先週行われたG1ヴィクトリアマイル。14番人気のテンハッピーローズが3連単91万円超えの大波乱を演出した。思わぬ伏兵の登場に度肝を抜かれた人も少なくはなかっただろう。しかし、別の角度からレースを振り返ってみると…。一見、予想が難解なこのレースにも馬券的中のヒントは隠されていた。それは調教でもパドックでもない、全く別の場所に。

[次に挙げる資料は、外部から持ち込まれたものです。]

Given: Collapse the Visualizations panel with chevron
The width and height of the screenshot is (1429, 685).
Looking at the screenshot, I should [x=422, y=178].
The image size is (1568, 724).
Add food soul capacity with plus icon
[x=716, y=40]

世の中には不思議な引力が存在する。もちろん競馬の世界にも。ヴィクトリアマイル当日の5月12日は母の日だった。そして勝ったのはテンハッピーローズ。ハッピーローズ。幸せのバラ。母の日と言えば花を贈る…。強引ではあるが馬券が的中するのであれば、何にでもすがりたいところ。「迷った時には引力馬券を買え」は、ばかにできないことを今年の重賞の結果も物語っている。

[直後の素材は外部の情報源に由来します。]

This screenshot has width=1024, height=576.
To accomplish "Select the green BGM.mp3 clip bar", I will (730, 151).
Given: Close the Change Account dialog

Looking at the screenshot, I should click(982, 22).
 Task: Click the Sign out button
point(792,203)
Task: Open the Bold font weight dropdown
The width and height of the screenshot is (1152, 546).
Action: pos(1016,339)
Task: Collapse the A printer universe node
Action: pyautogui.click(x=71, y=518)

まずは皐月賞。結果はジャスティンミラノの制覇となったが、この馬の2週前、1週前と攻め馬をつけたのが藤岡康太騎手だった。天国にささげるレコードタイムでの勝利は人々の心に深く刻まれた。
次は4月27日、青葉賞。1着は7番のシュガークン。その愛くるしさから私も注目していた1頭だったのだが、ここで注目すべきは馬番が「7」だったということ。青葉賞の過去5年のレース結果を調べてみると、馬番が7の馬は2020年2着、21年3着、22年2着、23年9着、そして、24年は1着と、好成績を残している。なぜ7番を強調するのか、もうお気づきの人もいるかもしれないが、青葉賞を省略せずに書くと「テレビ東京杯青葉賞」。7チャンネルの引力、恐るべしだ。
レース名×馬名も当てはまるとビビッとくる組み合わせの1つだ。2月10日に行われたクイーンカップではクイーンズウォークが勝利。クイーンカップでクイーンズウォーク。なんとも気持ちのよい組み合わせだ。

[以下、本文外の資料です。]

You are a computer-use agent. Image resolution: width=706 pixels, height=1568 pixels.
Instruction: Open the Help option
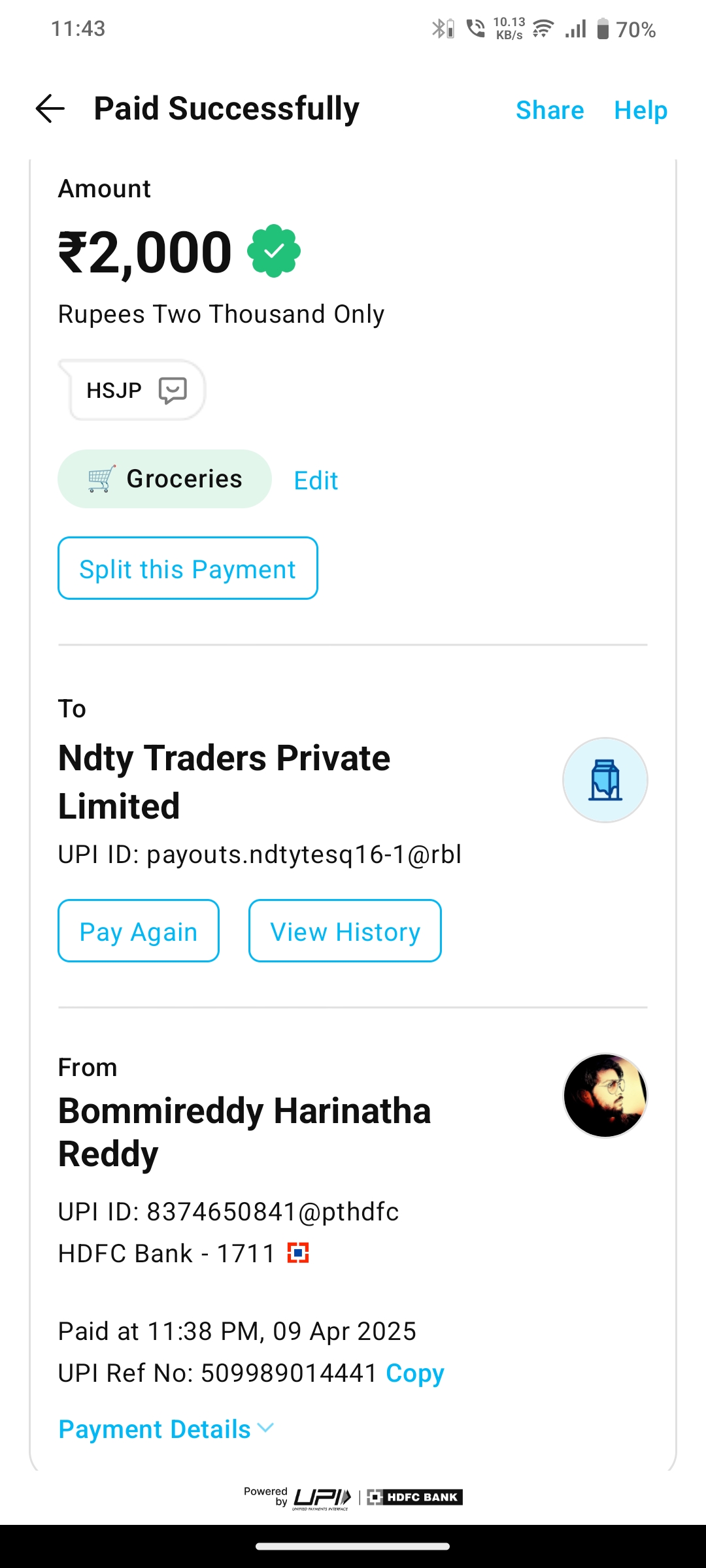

2月17日のダイヤモンドステークスでは、今やG1馬となったテーオーロイヤルが勝利。ちなみにダイヤモンドの世界3大カッターズブランドは「ラザールダイヤモンド」「モニッケンダム」そして「ロイヤル・アッシャー」。ダイヤモンドと言えばロイヤル。馬券的中のためにも小学校の教科書に載せるべきだと思う。
今回はごく一部しか紹介できなかったが、他にもたくさんあるので是非いろいろな引力を探してほしい。ということで、オークスは◎ミアネーロで勝負したい。たくさんの感動を与えてくれたフィギュアスケート宇野昌磨選手の引退が引力だと信じたい。ウノはスペイン語で1を意味するので、馬番1番のミアネーロと先週G1初勝利を飾った津村騎手のコンビに期待する。高橋一生さんの結婚もあったし…。単複(1)で勝負。
◆シュンヤ 日刊スポーツを愛読する若き競馬予想家。12月9日、大阪生まれ大阪育ち。好きな馬はノームコア。就職試験でJRAの採用試験を受験するもあえなく撃沈し、現在は夜の仕事に励んでいる。好きなサッカー選手はリオネル・メッシ。尊敬する記者は高木一成記者。天皇賞・春は外したが、NHKマイルCは◎アスコリピチェーノからきっちり決め、ヴィクトリアMはもちろん外している。